== Requirement ==
Write the next part of the news report below on the Star Citizen backer's refund case, starting after its final sentence.

Arbitration clause in end-user license agreement protects developer RSI from refund claims in court

A judge has ruled in favour of Star Citizen developer Roberts Space Industries after a crowdfunding backer took the company to court requesting a refund for nearly $4,500.

Ken Lord, a data scientists from Colorado, pledged the sum to Star Citizen in April 2013 expecting the game to release no later than 2016.

The case appeared before a judge in a California small claims court late last week.

Lord's prepared argument included multiple version of the terms of service, complete records of his communication with RSI, and a document detailing the 77 promises RSI had failed to fulfil.

Despite this, an arbitration clause in the end-user license agreement prevents anyone from taking RSI to court for a refund, and the case was never made. RSI also declined Lord's offer to settle for $3,800.

Although the ruling went against him, Lord said he intends to keep fighting.

(Screen-element location records)
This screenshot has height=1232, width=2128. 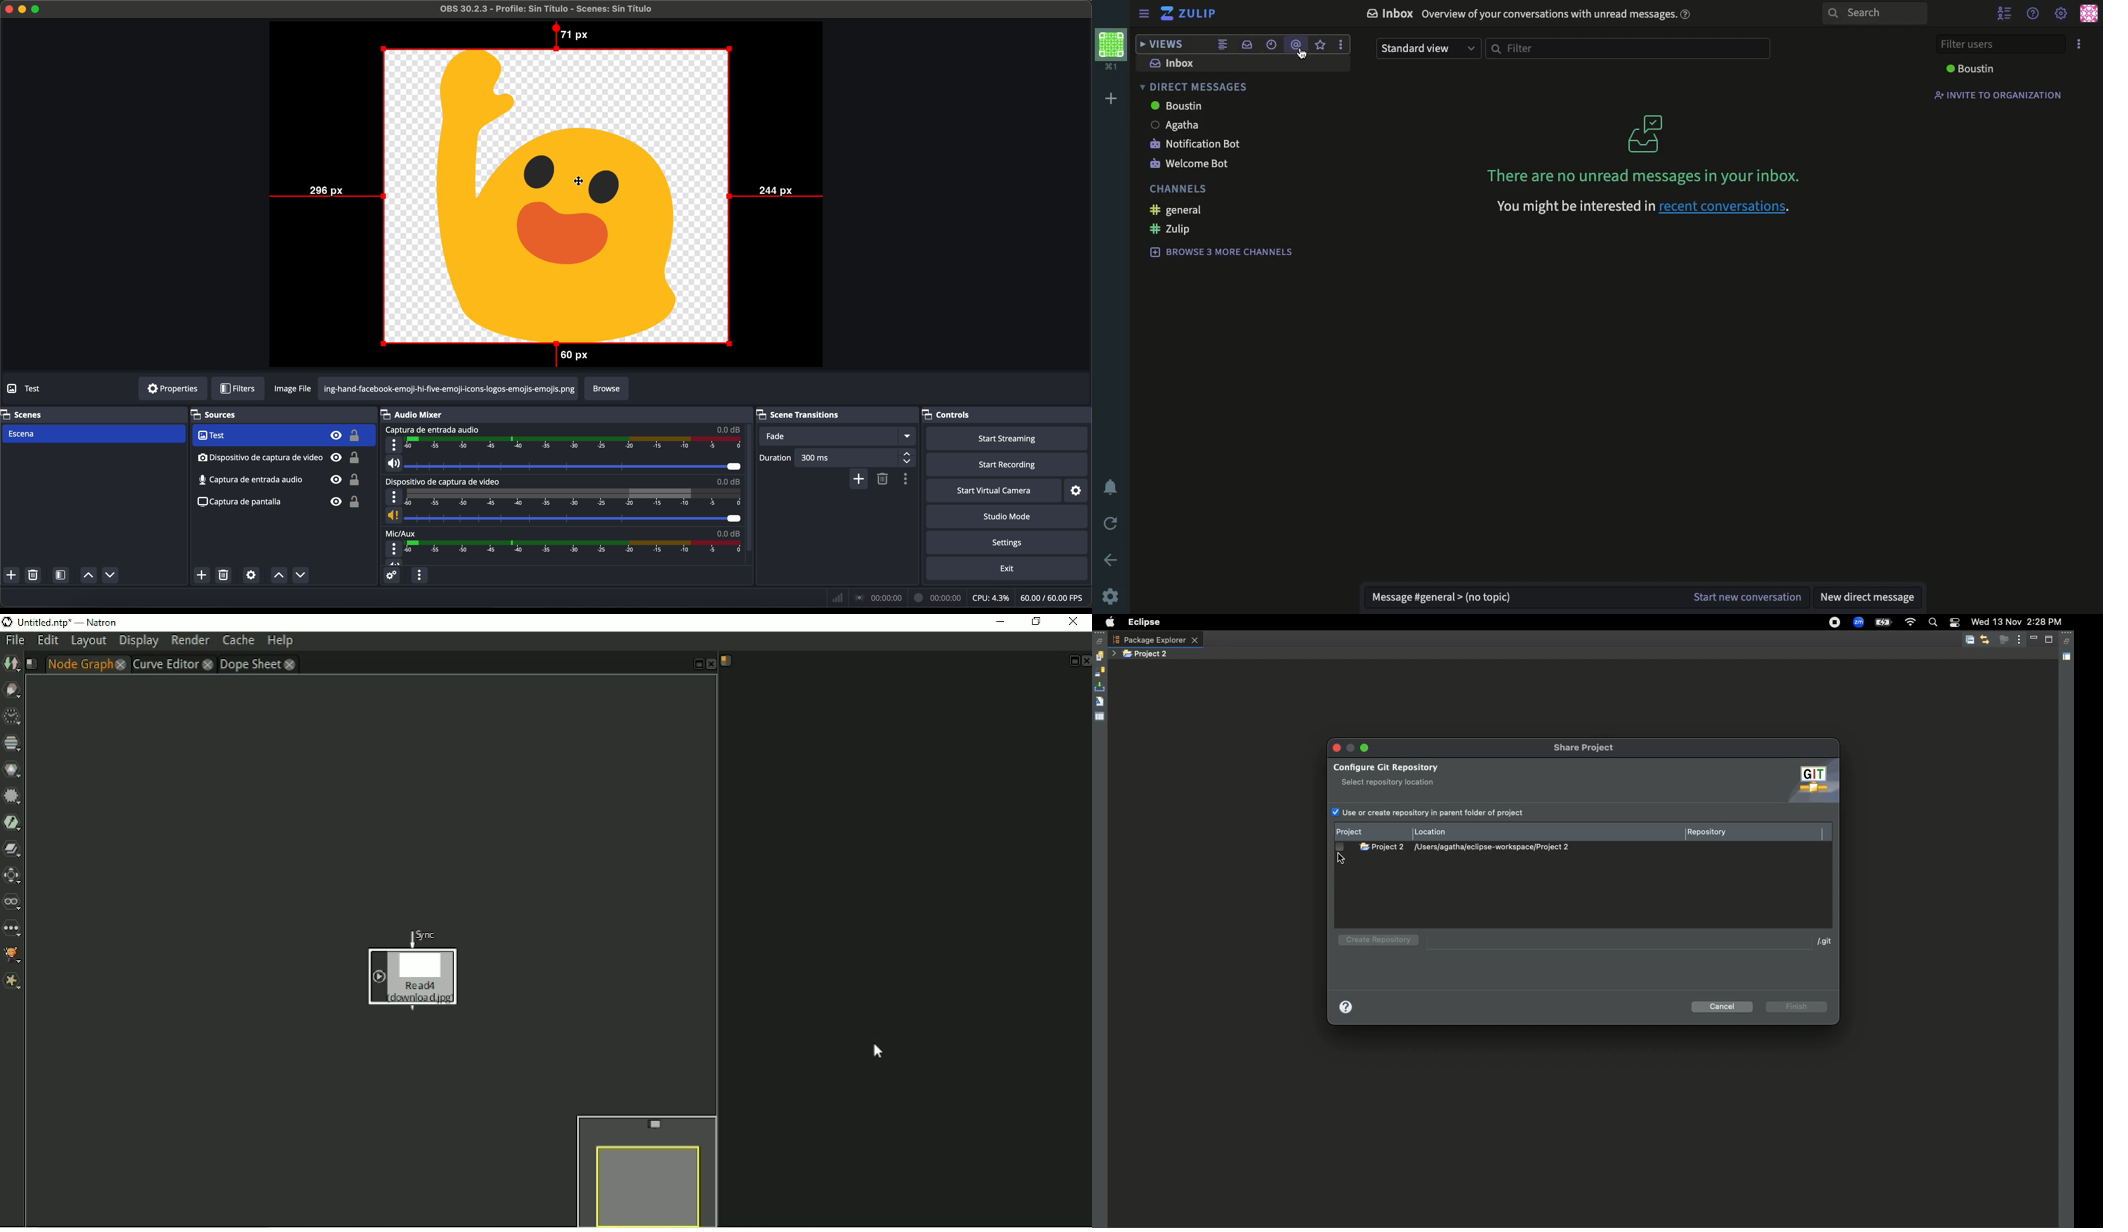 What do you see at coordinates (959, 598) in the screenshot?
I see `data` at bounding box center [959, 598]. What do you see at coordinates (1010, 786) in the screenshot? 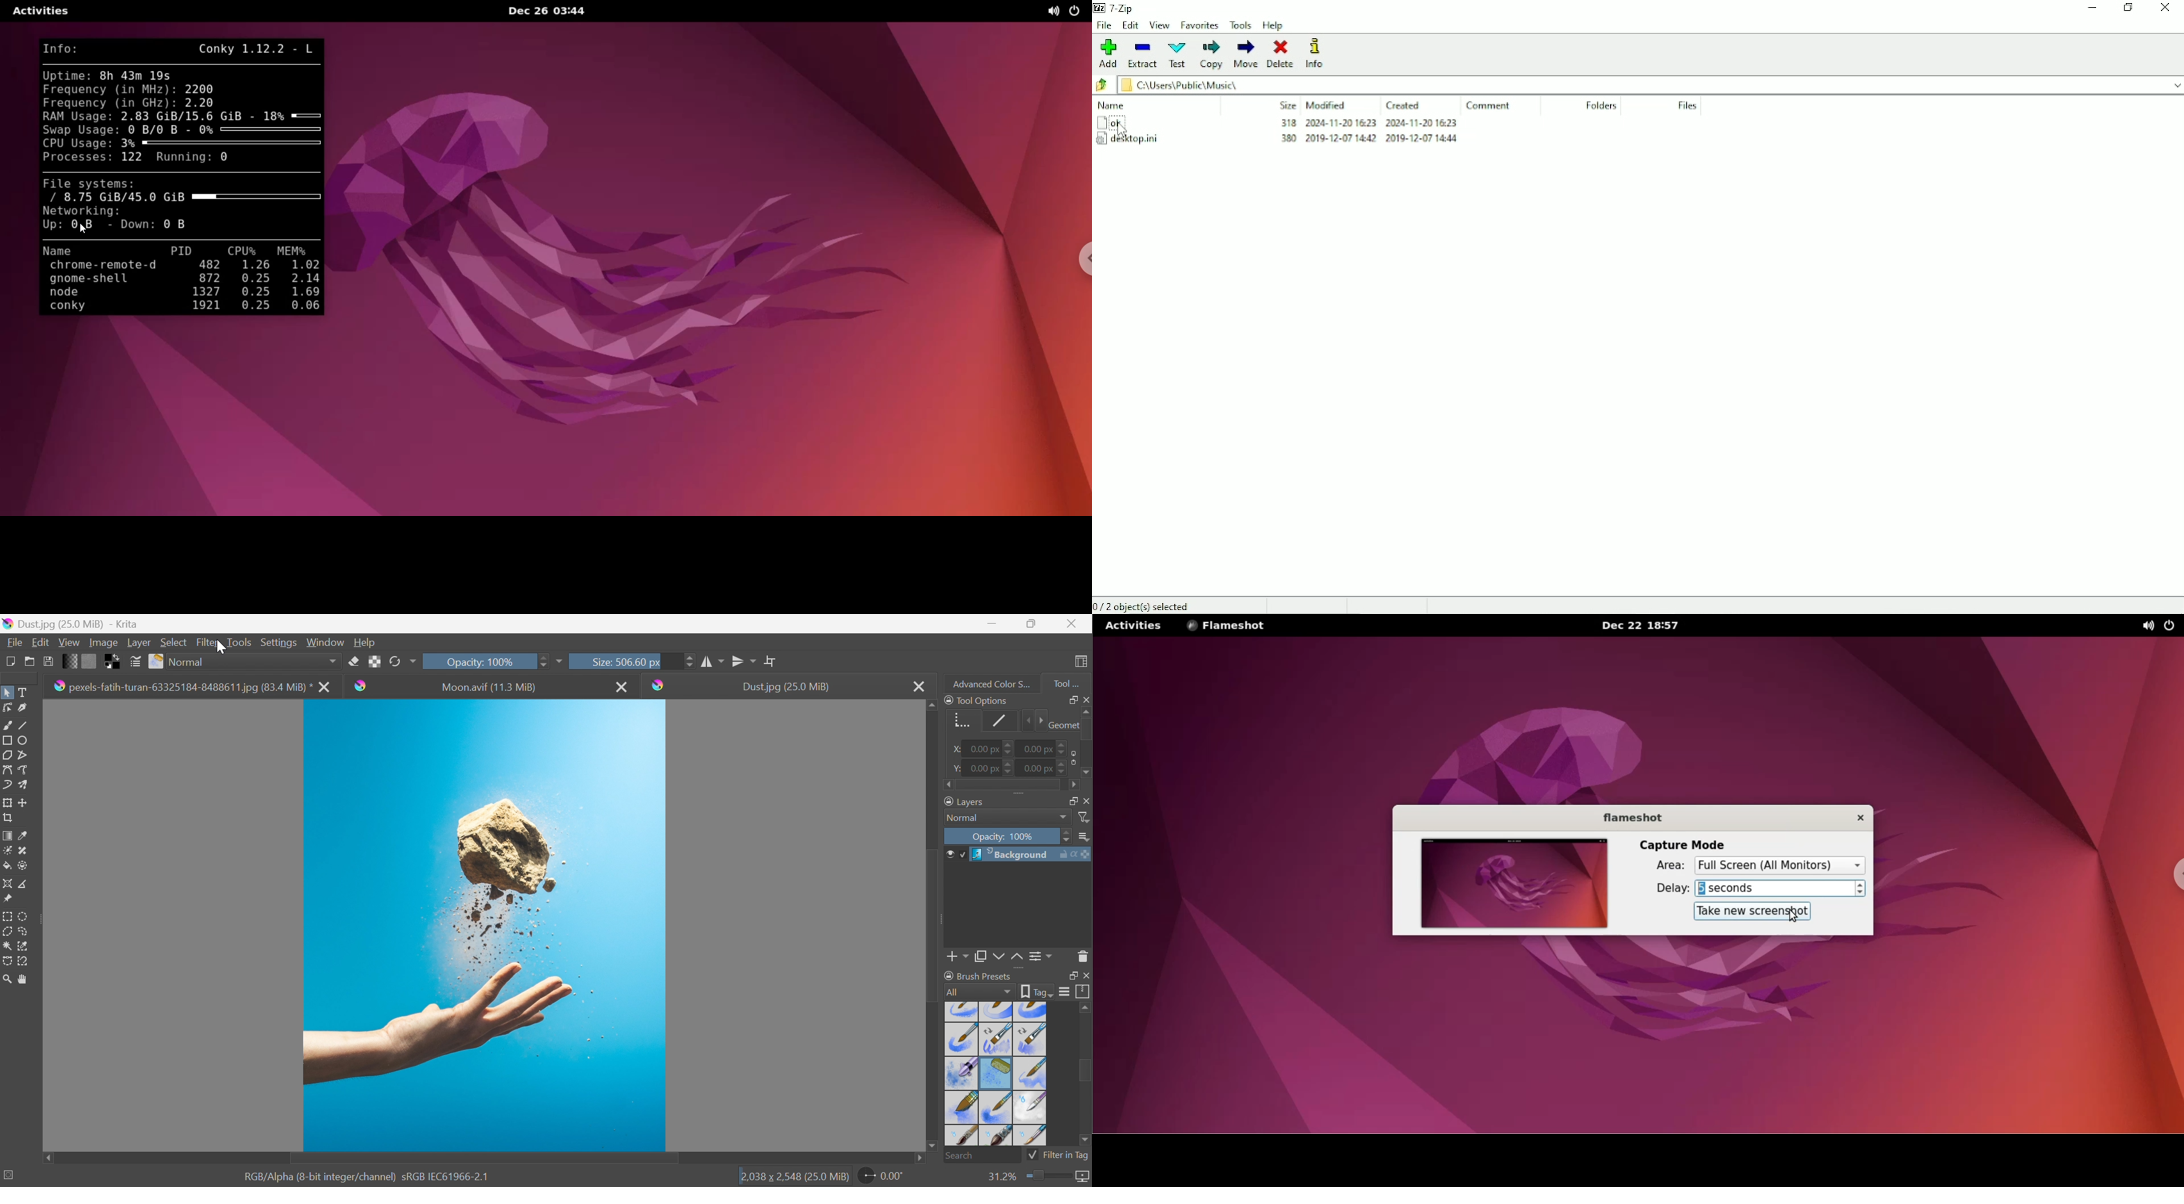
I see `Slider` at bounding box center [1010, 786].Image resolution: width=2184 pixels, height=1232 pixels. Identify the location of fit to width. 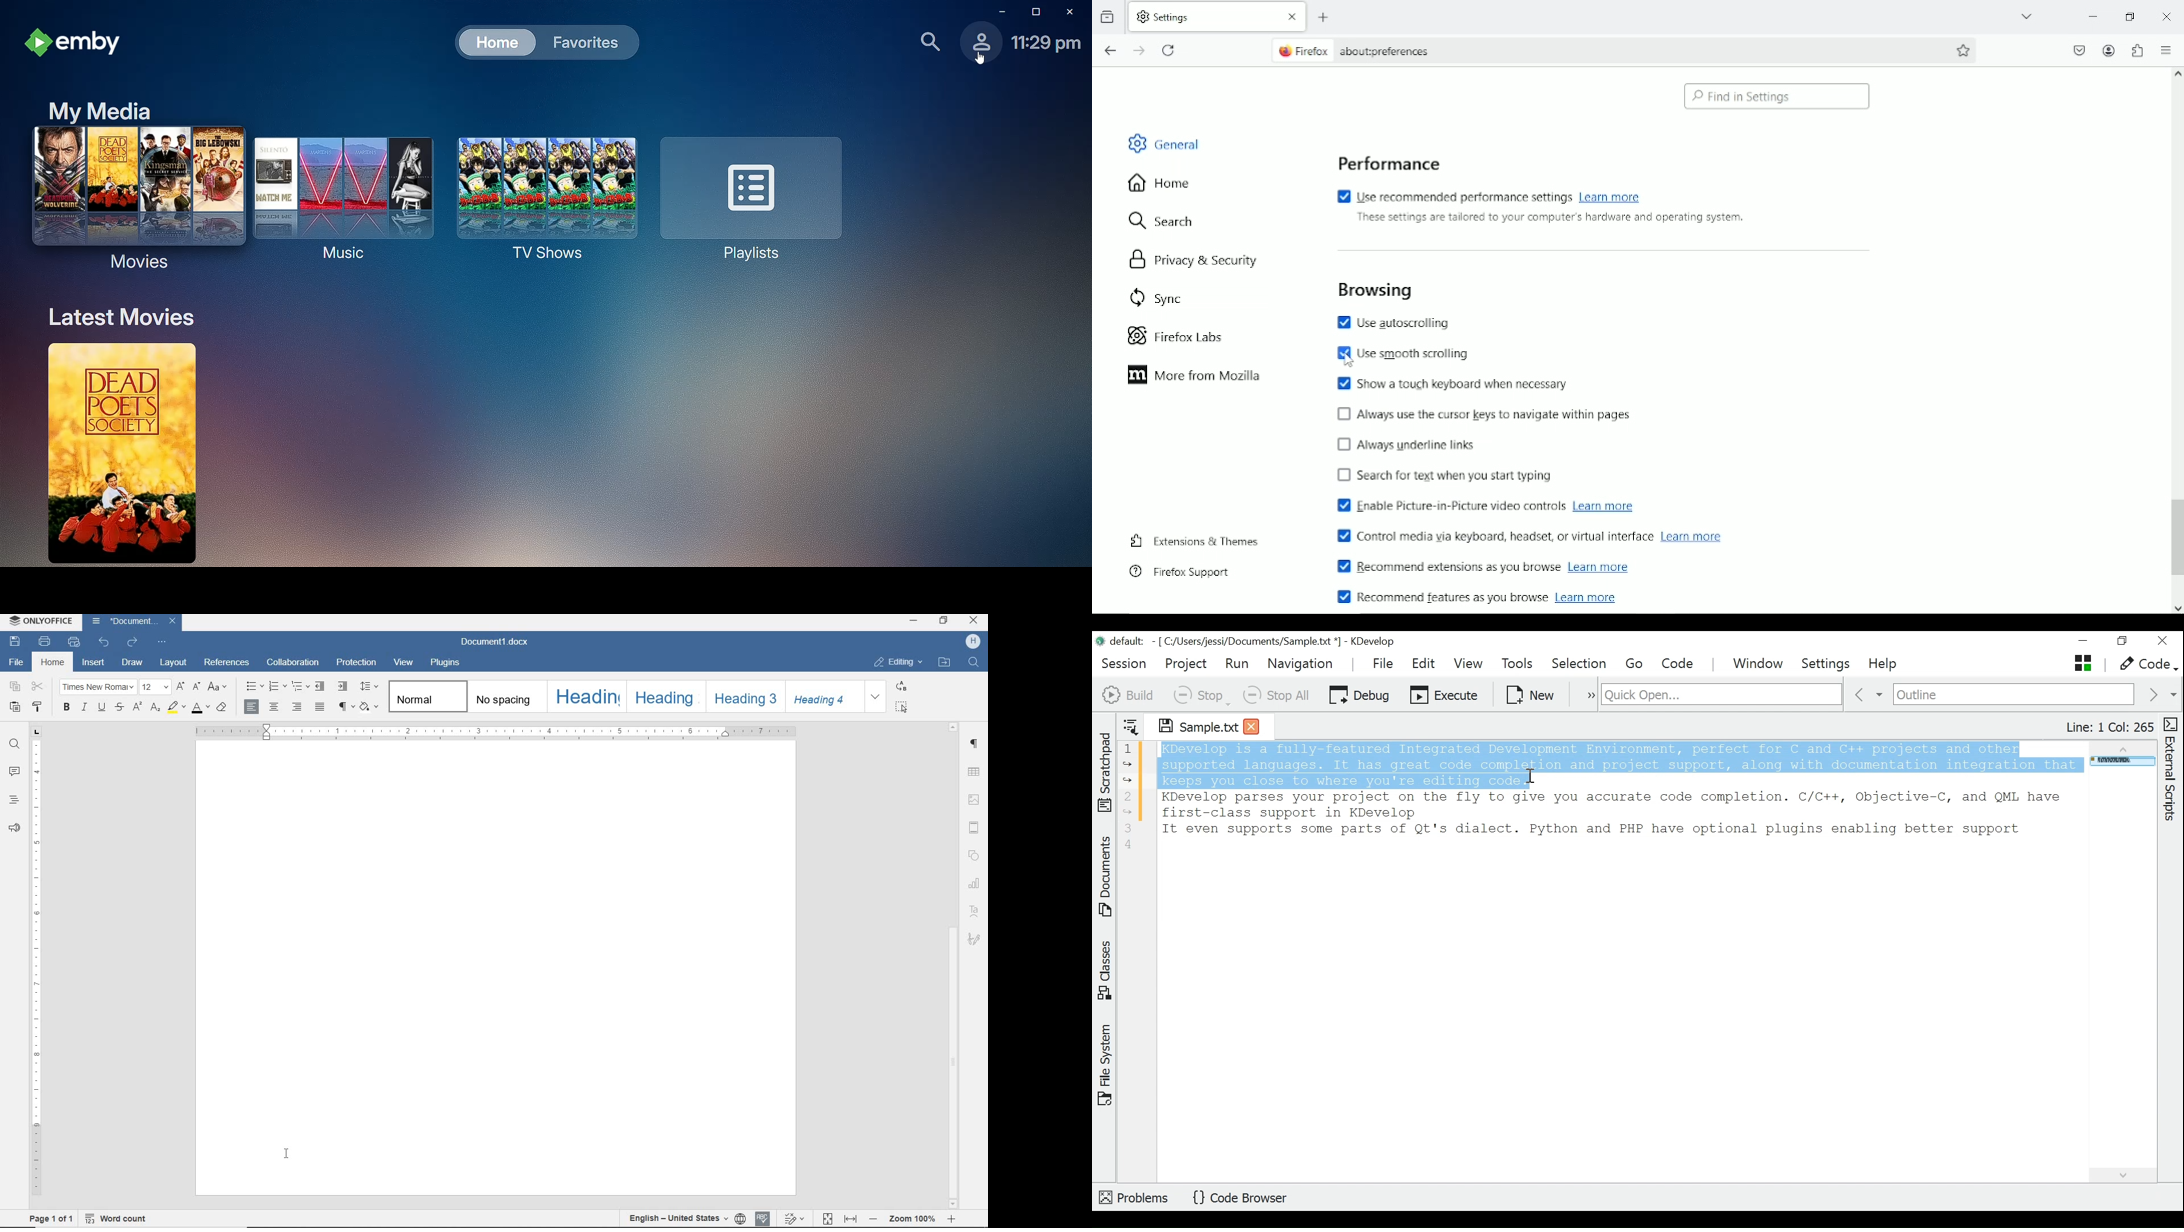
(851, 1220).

== Output for this exercise ==
"I'm going to pursue it further," he told Motherboard. "I'm not sure in what direction. I'm going to be speaking with a couple of different attorneys to evaluate my options."

RSI told Motherboard that it only considers refunds outside of the 30-day window in "exceptional cases" and that its policy is "actually very generous when compared to nearly any other gaming company".

Star Citizen was originally funded on Kickstarter to the tune of $2 million in 2012. Since then, RSI has continued to raise staggering amounts of cash through its own crowdfunding efforts, reaching a total of $190 million.

Lord, who suffers from multiple sclerosis said that the game had changed so much from its original scope -- with the inclusion of new game modes such as Squadron 42 -- and he would actually be unable to play it with his condition.

"My hands shake badly," he said. "I have tremors...They just recently confirmed that you have to do the first-person shooter thing to get through Squadron 42. I can't do that, I just can't do that. So my money's stuck in a game I can't possibly play."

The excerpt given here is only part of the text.